Start of AVAILABLE DATA

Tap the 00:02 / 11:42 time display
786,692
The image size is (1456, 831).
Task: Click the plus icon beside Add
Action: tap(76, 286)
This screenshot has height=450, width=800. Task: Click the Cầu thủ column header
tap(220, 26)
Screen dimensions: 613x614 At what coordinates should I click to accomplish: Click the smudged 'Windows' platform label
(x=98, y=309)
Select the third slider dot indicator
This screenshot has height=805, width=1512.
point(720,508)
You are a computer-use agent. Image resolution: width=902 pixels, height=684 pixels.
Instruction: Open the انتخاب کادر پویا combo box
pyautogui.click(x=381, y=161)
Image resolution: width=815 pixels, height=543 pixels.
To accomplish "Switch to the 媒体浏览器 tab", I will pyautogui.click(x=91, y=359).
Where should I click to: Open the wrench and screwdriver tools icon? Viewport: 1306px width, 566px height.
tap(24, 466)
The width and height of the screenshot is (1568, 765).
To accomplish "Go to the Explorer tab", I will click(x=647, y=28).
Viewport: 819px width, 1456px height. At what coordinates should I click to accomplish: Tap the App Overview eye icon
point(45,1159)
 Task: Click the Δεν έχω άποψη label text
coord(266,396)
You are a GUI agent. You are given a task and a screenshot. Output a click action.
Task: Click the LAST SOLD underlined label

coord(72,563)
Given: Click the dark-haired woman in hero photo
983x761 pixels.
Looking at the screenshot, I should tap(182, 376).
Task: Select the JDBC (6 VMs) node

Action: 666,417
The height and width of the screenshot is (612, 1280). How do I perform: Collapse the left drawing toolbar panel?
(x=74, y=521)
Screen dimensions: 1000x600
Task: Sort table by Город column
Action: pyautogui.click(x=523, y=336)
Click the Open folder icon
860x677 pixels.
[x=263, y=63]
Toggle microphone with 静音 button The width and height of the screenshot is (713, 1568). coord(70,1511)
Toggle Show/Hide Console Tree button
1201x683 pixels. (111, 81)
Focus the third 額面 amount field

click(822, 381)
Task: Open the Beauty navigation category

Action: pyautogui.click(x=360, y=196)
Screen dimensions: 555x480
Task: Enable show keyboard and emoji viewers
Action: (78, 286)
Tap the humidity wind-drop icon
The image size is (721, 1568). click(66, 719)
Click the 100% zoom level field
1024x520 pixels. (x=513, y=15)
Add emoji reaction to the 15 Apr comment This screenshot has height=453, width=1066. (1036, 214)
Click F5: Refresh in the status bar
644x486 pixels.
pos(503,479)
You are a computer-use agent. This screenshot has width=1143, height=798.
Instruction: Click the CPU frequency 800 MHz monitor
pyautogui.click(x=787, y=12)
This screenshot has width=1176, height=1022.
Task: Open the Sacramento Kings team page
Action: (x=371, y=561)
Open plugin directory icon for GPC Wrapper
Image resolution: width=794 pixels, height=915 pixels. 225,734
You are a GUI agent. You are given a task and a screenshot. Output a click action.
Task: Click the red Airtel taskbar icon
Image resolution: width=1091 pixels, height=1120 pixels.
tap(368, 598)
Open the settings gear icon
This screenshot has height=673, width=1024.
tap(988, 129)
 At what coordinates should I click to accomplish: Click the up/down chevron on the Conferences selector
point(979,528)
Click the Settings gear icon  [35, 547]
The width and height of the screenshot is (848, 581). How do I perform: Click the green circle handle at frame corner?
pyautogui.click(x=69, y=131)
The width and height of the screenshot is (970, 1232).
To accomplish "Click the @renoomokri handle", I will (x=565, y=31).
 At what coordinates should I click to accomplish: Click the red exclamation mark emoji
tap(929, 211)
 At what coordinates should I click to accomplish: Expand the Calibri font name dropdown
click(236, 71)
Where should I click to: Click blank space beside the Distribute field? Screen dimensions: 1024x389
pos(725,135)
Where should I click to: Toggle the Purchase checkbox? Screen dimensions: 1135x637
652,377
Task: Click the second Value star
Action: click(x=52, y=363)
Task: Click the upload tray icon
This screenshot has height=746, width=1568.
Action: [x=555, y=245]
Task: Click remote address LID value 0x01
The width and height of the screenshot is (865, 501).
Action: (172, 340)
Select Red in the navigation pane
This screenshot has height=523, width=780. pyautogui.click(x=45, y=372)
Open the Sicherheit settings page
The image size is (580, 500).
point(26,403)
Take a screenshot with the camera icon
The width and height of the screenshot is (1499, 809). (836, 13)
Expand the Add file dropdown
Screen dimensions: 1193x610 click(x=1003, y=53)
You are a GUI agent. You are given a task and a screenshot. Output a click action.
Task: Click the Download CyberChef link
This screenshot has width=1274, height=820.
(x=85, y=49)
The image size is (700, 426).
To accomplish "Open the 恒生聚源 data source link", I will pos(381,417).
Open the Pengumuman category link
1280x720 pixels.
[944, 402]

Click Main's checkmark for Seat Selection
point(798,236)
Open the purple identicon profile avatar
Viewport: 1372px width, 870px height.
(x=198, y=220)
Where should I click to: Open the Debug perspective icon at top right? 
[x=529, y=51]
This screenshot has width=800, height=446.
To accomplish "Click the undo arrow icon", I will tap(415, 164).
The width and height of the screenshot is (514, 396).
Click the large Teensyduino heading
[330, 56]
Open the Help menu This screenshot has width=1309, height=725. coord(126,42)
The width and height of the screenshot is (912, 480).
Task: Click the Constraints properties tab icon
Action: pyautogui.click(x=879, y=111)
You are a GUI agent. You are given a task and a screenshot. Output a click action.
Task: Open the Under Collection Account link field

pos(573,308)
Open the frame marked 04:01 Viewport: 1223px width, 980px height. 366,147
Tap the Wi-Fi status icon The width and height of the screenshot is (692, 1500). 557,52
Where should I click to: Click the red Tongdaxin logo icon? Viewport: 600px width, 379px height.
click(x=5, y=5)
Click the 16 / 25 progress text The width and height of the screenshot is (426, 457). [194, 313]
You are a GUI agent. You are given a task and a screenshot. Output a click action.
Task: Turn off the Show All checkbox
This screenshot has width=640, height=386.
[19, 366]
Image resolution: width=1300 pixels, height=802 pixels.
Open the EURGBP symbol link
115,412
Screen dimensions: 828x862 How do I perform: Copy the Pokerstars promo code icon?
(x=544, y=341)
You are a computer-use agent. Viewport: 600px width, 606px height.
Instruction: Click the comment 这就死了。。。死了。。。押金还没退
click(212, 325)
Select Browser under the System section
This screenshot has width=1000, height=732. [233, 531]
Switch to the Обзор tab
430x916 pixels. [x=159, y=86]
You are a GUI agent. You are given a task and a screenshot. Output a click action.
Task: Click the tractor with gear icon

End of AVAILABLE DATA

[TASK TO COMPLETE]
Across the records above, how many lines contain the word "status"? Give the number by itself.

[ANSWER SECTION]
2